What SQL’s Co-Creator Sees in NoSQL
As the co-creator of Structured Query Language (SQL), Don Chamberlin knows a thing or two about pulling data out of relational databases. So when he spoke at the user conference for NoSQL database vendor Couchbase last week, it raised a few eyebrows.
Chamberlin is a computer scientist who developed SQL with Raymond Boyce back in the 1970s while working at IBM‘s Almaden Research center. As a member of the System R research team, also Chamberlin had a hand in developing much of IBM’s relational database technology. He was named an IBM Fellow in 2003 before retiring a few years ago.
During a one-on-one discussion with Couchbase CTO Ravi Mayuram at the vendor’s conference in San Jose last week, Chamberlin joked that he was happy with name NoSQL. “I think that when a language is so well recognized that other languages are defining themselves as not that one, you must be doing pretty good,” he quipped.
“But seriously, I don’t think any single language is the answer to all applications,” he continued. “I think SQL does a good job for the kinds of data it was designed for but other kinds of data have other requirements.”
A lot has changed in the data management world since Chamberlin developed SQL, and he recognized that newer data types are filling a need for more flexibility when it comes to storing and retrieving data from new applications.
“As you know, I spent most of my career in the relational database world,” Chamberlin said. “That’s a very predictable and simple world. Every table has a schema. Every row looks the same. All the values in the column have the same type, so it’s nice, and compilers are able to take advantage of all this type information for building a query platform.”
That level of predictability still exists for some applications, but it’s going by the wayside for many newer programs, including today’s popular Web and mobile apps. “Nowadays, as you know, there are a lot of applications that deal with data that doesn’t fit nicely into rows and columns, or … you might have to distribute it across multiple tables, and that create some problems of its own,” he said.

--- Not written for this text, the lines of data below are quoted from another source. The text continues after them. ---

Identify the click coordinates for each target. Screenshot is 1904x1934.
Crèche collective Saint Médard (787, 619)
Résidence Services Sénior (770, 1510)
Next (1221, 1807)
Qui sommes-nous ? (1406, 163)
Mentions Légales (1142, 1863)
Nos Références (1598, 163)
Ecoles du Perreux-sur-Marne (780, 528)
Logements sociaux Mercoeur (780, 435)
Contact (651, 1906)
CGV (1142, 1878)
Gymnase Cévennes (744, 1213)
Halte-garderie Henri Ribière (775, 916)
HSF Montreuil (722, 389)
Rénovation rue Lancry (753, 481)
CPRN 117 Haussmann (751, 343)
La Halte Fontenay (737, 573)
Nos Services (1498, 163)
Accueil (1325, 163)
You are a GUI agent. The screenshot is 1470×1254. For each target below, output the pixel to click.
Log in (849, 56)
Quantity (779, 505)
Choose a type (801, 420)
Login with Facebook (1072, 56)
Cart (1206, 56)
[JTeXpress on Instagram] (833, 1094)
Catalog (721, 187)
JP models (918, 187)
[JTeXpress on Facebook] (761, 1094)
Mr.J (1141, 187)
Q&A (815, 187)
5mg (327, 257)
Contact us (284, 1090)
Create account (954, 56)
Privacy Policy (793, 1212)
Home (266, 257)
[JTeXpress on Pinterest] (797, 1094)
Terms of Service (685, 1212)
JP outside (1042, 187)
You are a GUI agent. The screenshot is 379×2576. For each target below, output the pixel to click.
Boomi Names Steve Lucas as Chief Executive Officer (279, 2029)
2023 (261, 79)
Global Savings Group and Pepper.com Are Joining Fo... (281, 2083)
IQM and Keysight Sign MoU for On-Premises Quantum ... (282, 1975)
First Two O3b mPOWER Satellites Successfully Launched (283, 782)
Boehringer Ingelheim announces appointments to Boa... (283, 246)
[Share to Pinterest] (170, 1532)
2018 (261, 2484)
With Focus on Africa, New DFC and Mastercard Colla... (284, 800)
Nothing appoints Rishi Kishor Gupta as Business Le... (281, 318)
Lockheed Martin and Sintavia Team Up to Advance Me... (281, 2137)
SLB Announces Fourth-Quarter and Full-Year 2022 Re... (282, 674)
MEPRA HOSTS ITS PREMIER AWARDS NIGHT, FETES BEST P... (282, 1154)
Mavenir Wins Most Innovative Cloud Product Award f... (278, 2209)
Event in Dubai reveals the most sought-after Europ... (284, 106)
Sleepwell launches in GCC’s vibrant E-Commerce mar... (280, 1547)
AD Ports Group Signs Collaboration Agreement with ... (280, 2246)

Chamberlin encountered this dynamic near the turn of the century, when he was involved with development of the XQuery language, which was developed to query XML. At first, he didn’t think SQL would play a role in accessing those data types at all. “We hear more about semi-structured data with formats like XML and JSON, and it’s reasonable to ask what kind of languages are adaptable to that new type of data,” he said. “And frankly it’s not obvious at first that SQL is the answer to that.”
But then he started hearing about new dialects of SQL that were being designed specifically for querying JSON data. “I heard about N1QL at Couchbase and there’s SQL++ at UC San Diego and the ASTERIX project at UC Irvine, and I scratched my head and said, what’s going on here?” he says. “JSON doesn’t look like tables. How can this be?”
You can sort of imagine that a JSON object is kind of like a row in a relational database, he says. And JSON has arrays, just like relational databases can have arrays. And an array of objects in JSON looks “sort of like a table” in a relational database, he said.
It’s not a one-to-one match, however, “There’s still some surprises in there, of course,” he said. “Not all the rows look the same as a table. And you can put tables inside other tables — that’s not relational.”
But there’s enough similarity between JSON and relational data that we can use some of the lessons we learned from the old SQL world and apply them to new NoSQL world, he says.
“The trick here is to extend the semantics to encompass these non-relational features while retaining as much of the familiar SQL syntax as you can,” Chamberlin says. “In fact, N1QL query operating on a JSON array of objects, looks and behaves pretty much like a SQL query on a table. But it’s not really easy to make that happen, because you don’t have the schema information that you would normally rely on.”
In the end, Chamberlin finds the NoSQL world has more similarities to the SQL world than might be obvious at first glance. “I think what people are trying to do is to preserve the investment in SQL while relaxing some of the constraints of the relational database model,” he says.